La discussione nata, alquanto spregevole, evidenzia ancora una volta la notevole confusione esistente tra forme diverse di impegno sociale organizzate, spesso confuse e tutte genericamente indicate come “esperienze di volontariato”.

Forse la Contucci è rimasta ferma - come me - ad un concetto di “volontariato puro”: piena autonomia, gratuità totale, incompatibilità assoluta con qualsiasi forma di lavoro salariato.

Sveglia, Contucci, questo era il volontariato della nostra giovinezza. Oggi si parla di “volontariato consolatorio”, che finisce per essere un elemento di mantenimento dei vari tipi di miseria; di “volontariato gestionale”, che Franco Prina (docente di sociologia della devianza all’università di Torino) acutamente definisce “luogo dell’ambiguità, oggetto com’è di finanziamenti pubblici in cambio di prestazioni, spesso ambito di lavoro nero sostitutivo di funzioni che possono essere svolte dai servizi pubblici” o dalla cooperazione sociale vera e propria. Infine il volontariato dei diritti, meno visibile e meno riconosciuto, ma più attento a tutelare l’interesse delle persone in difficoltà.

L’interesse crescente del sistema politico per le prime due forme non è casuale, laiche o religiose che siano, purché acritiche.

Mi ha sempre preoccupato l’interesse del sistema politico a sfruttare le potenzialità del volontariato quali risorse di servizio a basso costo (a volte neppure tanto basso) e, insieme, fortemente accreditate sul piano dell’immagine, che non mettono in discussione l’operato degli amministratori.

Spesso e volentieri anche il miglior volontariato rappresenta uno dei tanti tranelli continuamente tesi per tentare di giustificare le vistose carenze esistenti nel campo della tutela delle esigenze e dei diritti dei cittadini più deboli.

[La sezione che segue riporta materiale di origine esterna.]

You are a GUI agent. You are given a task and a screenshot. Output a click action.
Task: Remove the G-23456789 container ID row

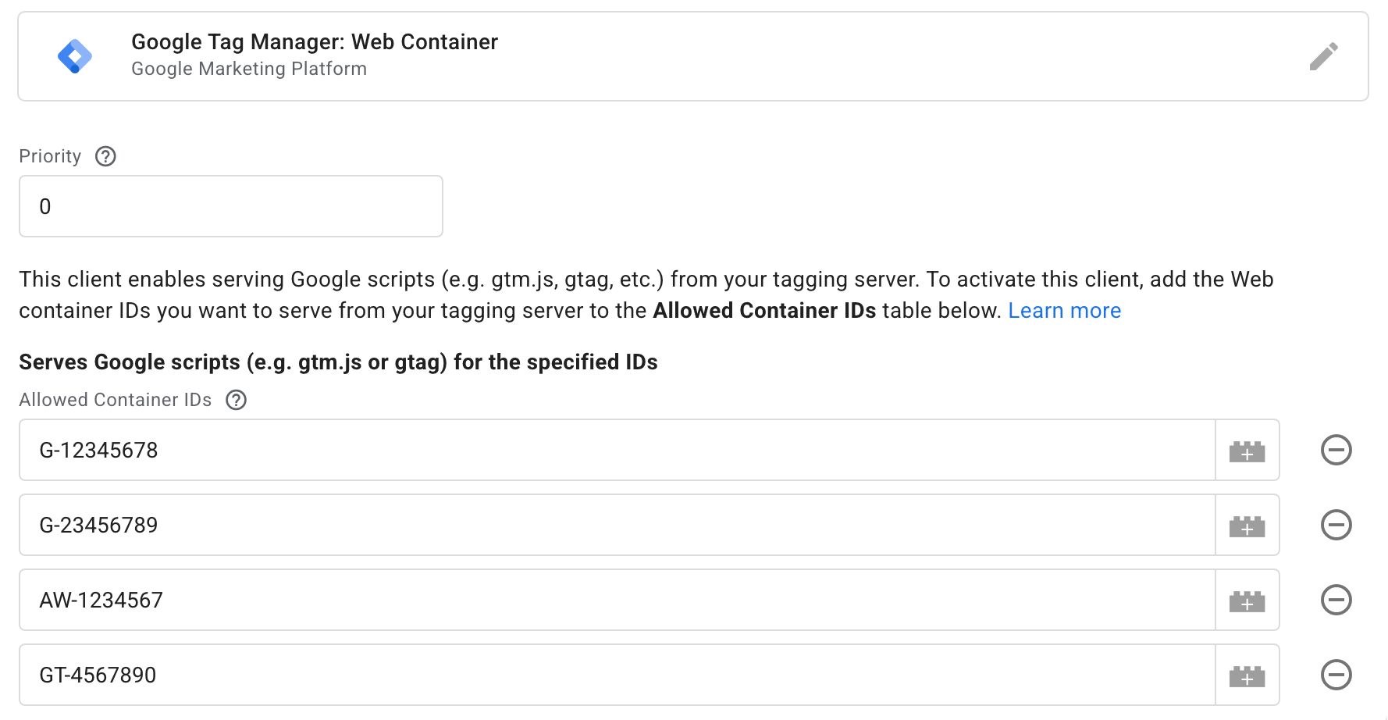[x=1336, y=525]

Ho sempre espresso voto contrario (a Rimini prima, a Santarcangelo poi) ad iniziative coinvolgenti un volontariato egemonizzato, collaterale, liberatorio sì, ma non riparatorio, residuale, ascoltato nella programmazione ed anche usato nella esecuzione. Mi spaventano le ditte che avanzano - delle quali non fa certo parte la San Damiano - ben remunerate, che io definisco “appaltatrici del bisogno”, o “lobby del bisogno”, ben mimetizzate sotto la copertura del “non profit”, che spesso si traduce in “for profit”.

Mi spiace - ripeto - se la mia richiesta di delucidazioni ad una Comunità Montana che probabilmente non ha ancora piena coscienza delle proprie possibilità, può aver aizzato la curiosità - anche politica, perché no? - della Contucci, che certamente non meritava un affronto che di cristiano ha men che nulla, di maschilismo tanto. Sarebbero stati utilizzati gli stessi ‘ingredienti’, nella risposta, se ci si fosse rivolti a un uomo?

Dopo aver letto l’attacco teso soprattutto a demolire l’immagine di una persona che aveva solo avanzato perplessità amministrative, non posso che esprimere solidarietà, se non altro femminile, a Loretta Contucci.